East High Students Walk Out Of Class To Protest Ferguson Decision

DENVER (CBS4) – Hundreds of East High School students in Denver walked out of class Wednesday morning in protest of the situation in Ferguson, Missouri.

An image of students gathering at the Capitol Wednesday morning (credit: Elizabeth Hernandez/Twitter)

An image of students gathering at the Capitol Wednesday morning (credit: Elizabeth Hernandez/Twitter)

The students left class at approximately 10 a.m. and walked through downtown Denver. They gathered at the Capitol to protest a grand jury’s decision to not indict police officer Darren Wilson, who shot and killed unarmed Michael Brown in Ferguson.

“I’m protesting because that cop shot him and he got off free,” said protester Jonathan Holguin. “The police are supposed to protect us and they’re out there killing people.”

It was estimated that nearly 1,000 people had gathered near the Capitol at 11:30 a.m.

RELATED: Denver Officer Hit By Vehicle While Escorting Students During Protest

“I am here today to protest against the law, the police and any law out there because of the crime that they’ve been doing. They’re here to serve and protect us but the law is here to serve for us and they’re here to protect but how are we going to say, how are they going to shoot an innocent man over nothing,” said protester Daniel Chavez. “I don’t know for sure that he was innocent but that’s why I’m out here protesting, ‘Don’t Shoot!’ you know what I mean?”

Student organizers of the walkout told CBS4 they started distributing fliers on Tuesday but didn’t think the walkout would be as large as it became.

The students shouted “Hands up, don’t shoot!”

The students then walked from the Capitol and over Denver’s City and County Building and then to the 16th Street Mall.

Student blocking the intersection of Lincoln Street and Colfax Avenue (credit: CBS)

Student blocking the intersection of Lincoln Street and Colfax Avenue (credit: CBS)

“I can’t go to Ferguson to change the laws, I can’t go back and make him not get shot,” student protester Donna Lea Bridges said. “But this is something I can do and I felt like I needed to.”

One student told CBS4 that their teachers support them, although not publicly, and plan to give them an excused absence.

The school principal did not comment on the walkout, only saying that they heard about the plan.

An organizer told CBS4 they planned to walkout around 10 a.m. and go back to school after lunch, but many students said they planned to take the rest of the day off.

“My friends and I were talking about the situation in Ferguson and we were just saying, ‘We really need to do something about this’ and so all together, collectively, we were like, ‘What if we do a walkout?’ So starting Tuesday we started putting out flyers and it all happened really fast. We just started handing them out to kids and before we knew it word spread super quick and we just told people to wear black, it will be a quick rally, and once we’re done we’ll go back to class,” said protester organizer Maya Thomas.

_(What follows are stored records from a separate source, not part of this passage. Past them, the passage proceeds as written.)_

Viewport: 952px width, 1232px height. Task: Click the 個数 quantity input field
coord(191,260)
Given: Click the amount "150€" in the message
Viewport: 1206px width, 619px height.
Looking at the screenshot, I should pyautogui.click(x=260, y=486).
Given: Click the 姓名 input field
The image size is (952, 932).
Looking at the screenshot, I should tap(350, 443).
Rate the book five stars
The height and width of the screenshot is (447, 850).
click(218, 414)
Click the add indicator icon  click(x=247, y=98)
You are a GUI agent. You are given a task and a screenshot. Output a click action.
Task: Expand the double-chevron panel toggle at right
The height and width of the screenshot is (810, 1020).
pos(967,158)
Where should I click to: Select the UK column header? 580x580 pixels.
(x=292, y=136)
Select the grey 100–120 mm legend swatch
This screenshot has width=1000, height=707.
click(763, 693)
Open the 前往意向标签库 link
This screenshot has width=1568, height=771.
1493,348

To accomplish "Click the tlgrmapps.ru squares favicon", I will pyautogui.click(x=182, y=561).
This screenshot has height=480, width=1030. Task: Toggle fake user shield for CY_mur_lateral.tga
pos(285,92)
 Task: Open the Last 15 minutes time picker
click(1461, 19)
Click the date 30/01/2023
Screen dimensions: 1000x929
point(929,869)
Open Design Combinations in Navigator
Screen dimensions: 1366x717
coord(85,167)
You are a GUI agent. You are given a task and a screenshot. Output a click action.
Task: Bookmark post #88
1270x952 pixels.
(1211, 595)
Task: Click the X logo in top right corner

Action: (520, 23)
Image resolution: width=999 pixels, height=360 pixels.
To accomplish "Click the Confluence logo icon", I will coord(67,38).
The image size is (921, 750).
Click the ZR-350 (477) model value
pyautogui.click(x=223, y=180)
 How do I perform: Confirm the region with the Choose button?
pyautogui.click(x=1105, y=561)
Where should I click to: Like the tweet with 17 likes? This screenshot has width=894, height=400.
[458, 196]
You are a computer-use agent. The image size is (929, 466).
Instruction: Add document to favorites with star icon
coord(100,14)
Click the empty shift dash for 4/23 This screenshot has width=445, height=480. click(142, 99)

The protest disrupted traffic all around Capitol Hill during the march.

East High School’s Principal sent this letter to parents:

Dear East High School Families and Guardians,

Today, about 500 East students walked out of school today as a statement of solidarity regarding the situation in Ferguson, Missouri. These students gathered outside the school before leaving the campus and proceeded to walk west past the Capitol and down the 16th Street Mall. To ensure the students’ safety, myself, DPS Safety and Security officers and Denver police officers joined the group and helped to manage traffic safety. The march was peaceful, and the students returned safely to school about two hours later. Classes continued as usual for all other students.

To be clear, not all East students participated in this walkout. I encourage you to take this opportunity to have an open conversation with your student to learn if they participated in today’s walk-out and act of solidarity in response this important community conversation. It’s important for our students to join these critical community conversations, and they have demonstrated their engagement in these important issues by interjecting their voices in thoughtful and peaceful means. We hope to see this thoughtful dialogue carry into the classroom and continue with important discussions that affect our community.

I would also like to make you aware that a few Denver police officers were injured near the area where students were protesting. A vehicle struck the officers. Some students may have witnessed this incident. Please let us know if your student needs support. Our counselors are available to talk with students if they need support after witnesses this frightening incident. At this time, we don’t have updates on the conditions of the officers, but our thoughts are with them, and we wish them a speedy recovery.

Thank you,
Andy Mendelsberg
East High School Principal

Denver Public Schools released this statement regarding the protests:

About 500 Denver students engaged in a peaceful walk-out to the Capitol as a statement of solidarity in response to the situation in Ferguson, Missouri. DPS Safety and Security and Denver police were present to help ensure students were safe as they crossed streets and walked to and from the Capitol. As they were returning to school, several Denver police officers were struck by a vehicle and injured. Our thoughts and prayers are with the officers, and we wish them a full recovery.